Metadata-Version: 2.4
Name: rcfd-pcg
Version: 0.1.0
Summary: RCFD-PCG: Ridge-Corrected Frequent-Directions Preconditioned Conjugate Gradient
Author: RCFD Team
License-Expression: MIT
Requires-Python: >=3.9
Description-Content-Type: text/markdown
Requires-Dist: numpy>=1.23
Requires-Dist: scipy>=1.9
Requires-Dist: threadpoolctl>=3.1.0
Provides-Extra: dev
Requires-Dist: black==24.4.2; extra == "dev"
Requires-Dist: ruff==0.5.5; extra == "dev"
Requires-Dist: isort==5.13.2; extra == "dev"
Requires-Dist: pytest>=7; extra == "dev"

# RCFD-PCG MVP

➡️ Browse recent results and plots: `results/index.html`

A minimal Python package implementing Ridge-Corrected Frequent-Directions (RCFD) preconditioning and a PCG solver for tall-skinny least-squares.
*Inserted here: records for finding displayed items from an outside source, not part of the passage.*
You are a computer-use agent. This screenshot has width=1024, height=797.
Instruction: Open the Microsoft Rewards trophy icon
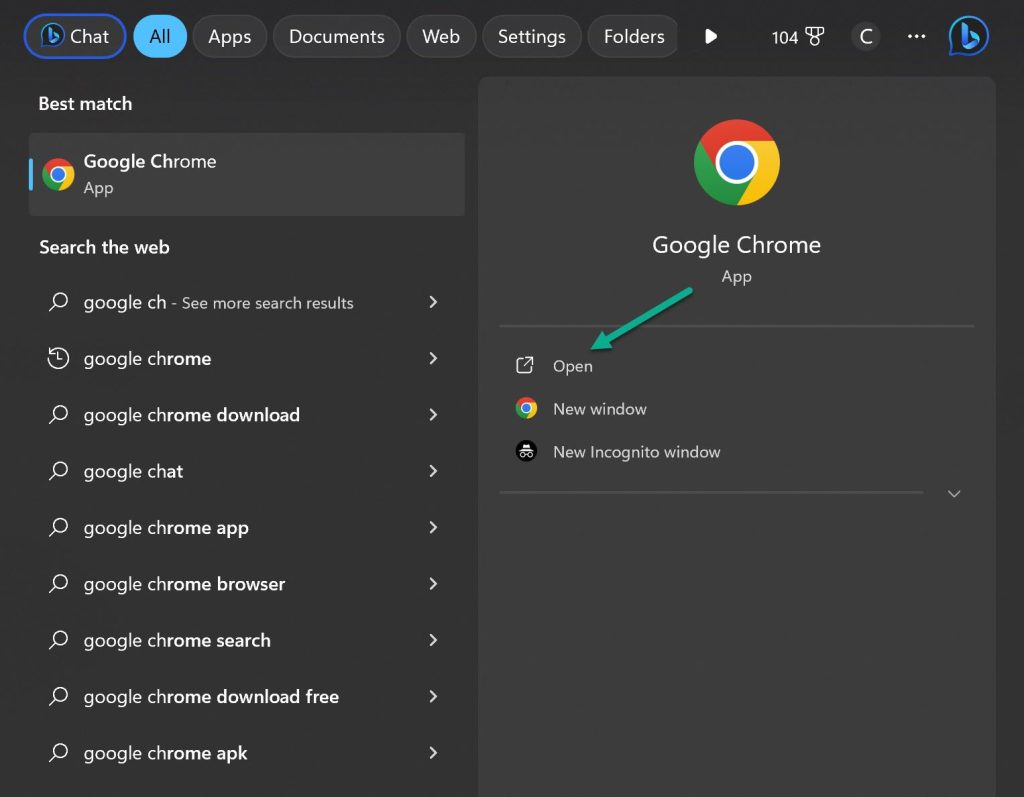[x=814, y=37]
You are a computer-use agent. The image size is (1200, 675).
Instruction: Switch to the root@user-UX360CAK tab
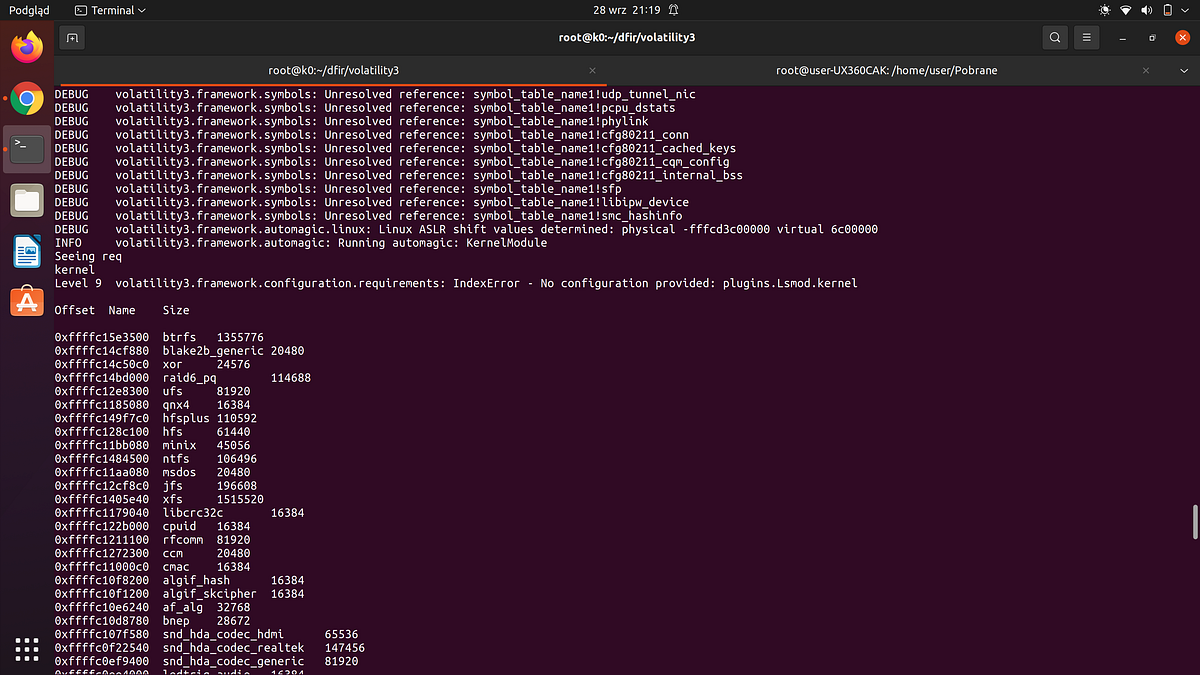pyautogui.click(x=886, y=70)
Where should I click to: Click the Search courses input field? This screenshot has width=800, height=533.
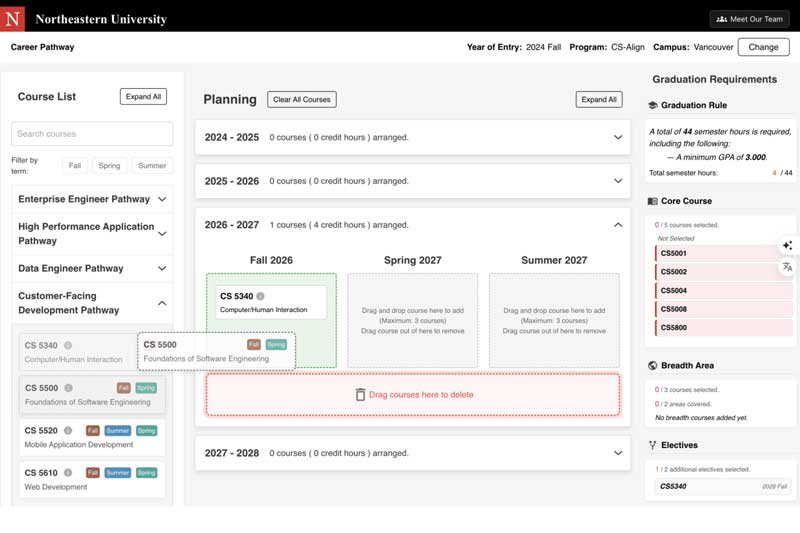[x=92, y=134]
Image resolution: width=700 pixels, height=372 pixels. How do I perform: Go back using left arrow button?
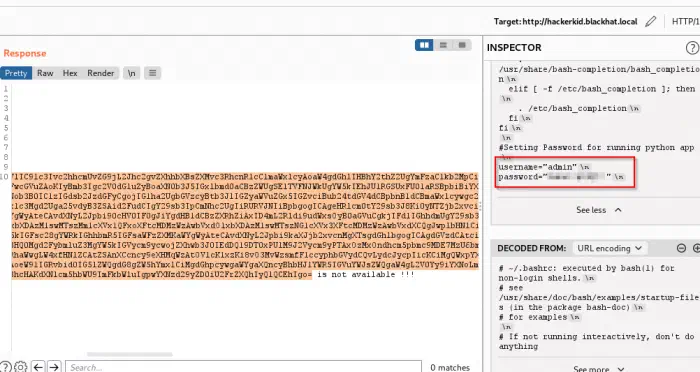(x=38, y=367)
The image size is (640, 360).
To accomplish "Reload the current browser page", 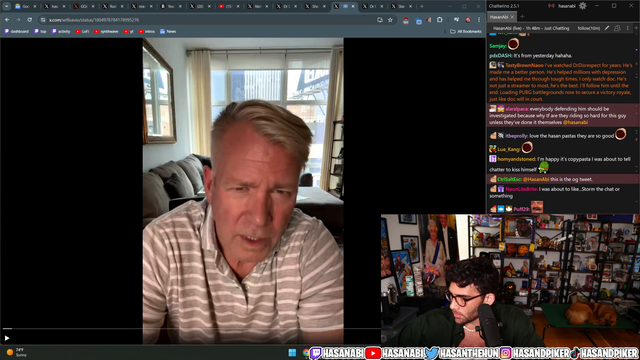I will click(29, 20).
## Why RCFD-PCG is a no-brainer for tall-skinny least squares

- Reuse wins now: `results/bench_sparse_reuse.json` and `results/single_vs_reuse.html` capture end-to-end time dropping from ~0.31 s to ~0.17 s with 36 PCG iterations, while LSQR/LSMR still burn >100 iterations.
- Ill-conditioned proof on demand: `results/bench_ill_cond.json` shows RCFD converging in 3 iterations where LSQR takes 309+, matching dense Cholesky accuracy without dense costs.
- Deterministic, inspectable collateral: CLI runs emit shareable JSON/HTML (`results/demo_report.html`) so buyers can embed metrics in review decks without notebooks.
- Drop-in for ML stacks: `rcfd_pcg.sklearn.RCFDRidge` slots into sklearn pipelines, joblib persistence, and `docs/RegimeCookbook.md` narrates parameter picks per regime.

## Ten-minute proof path

1. Install (`pip install -e .` or grab the wheel artifacts produced by CI).
2. Run `python -m rcfd_pcg.cli demo --out results/demo_report.json --html results/demo_report.html` to preheat the solver and generate the HTML summary.
3. Run the canonical sparse benchmark twice to surface reuse wins:
   - `python -m rcfd_pcg.bench --n 20000 --d 200 --sparse --eps 0.25 --tol 1e-6 --repeats 3 --json --out-json results/bench_sparse_single.json`
   - `python -m rcfd_pcg.bench --n 20000 --d 200 --sparse --eps 0.25 --tol 1e-6 --repeats 3 --reuse-precond --json --out-json results/bench_sparse_reuse.json`
4. Open `results/index.html` (or `results/single_vs_reuse.html`) to walk stakeholders through the before/after artifacts.
5. Optional: drop in a real dataset with `rcfd-pcg --real-dataset 20ng --json` to show a like-for-like baseline.
6. Run `python -m examples.proof_pack --results results --out-json results/proof_pack.json --out-html results/proof_pack.html` to bundle the JSON + HTML summary (`results/proof_pack.html`). See `docs/ProofPack.md` for a shareable runbook. You can also automate everything with `python scripts/proof_pack_pipeline.py`.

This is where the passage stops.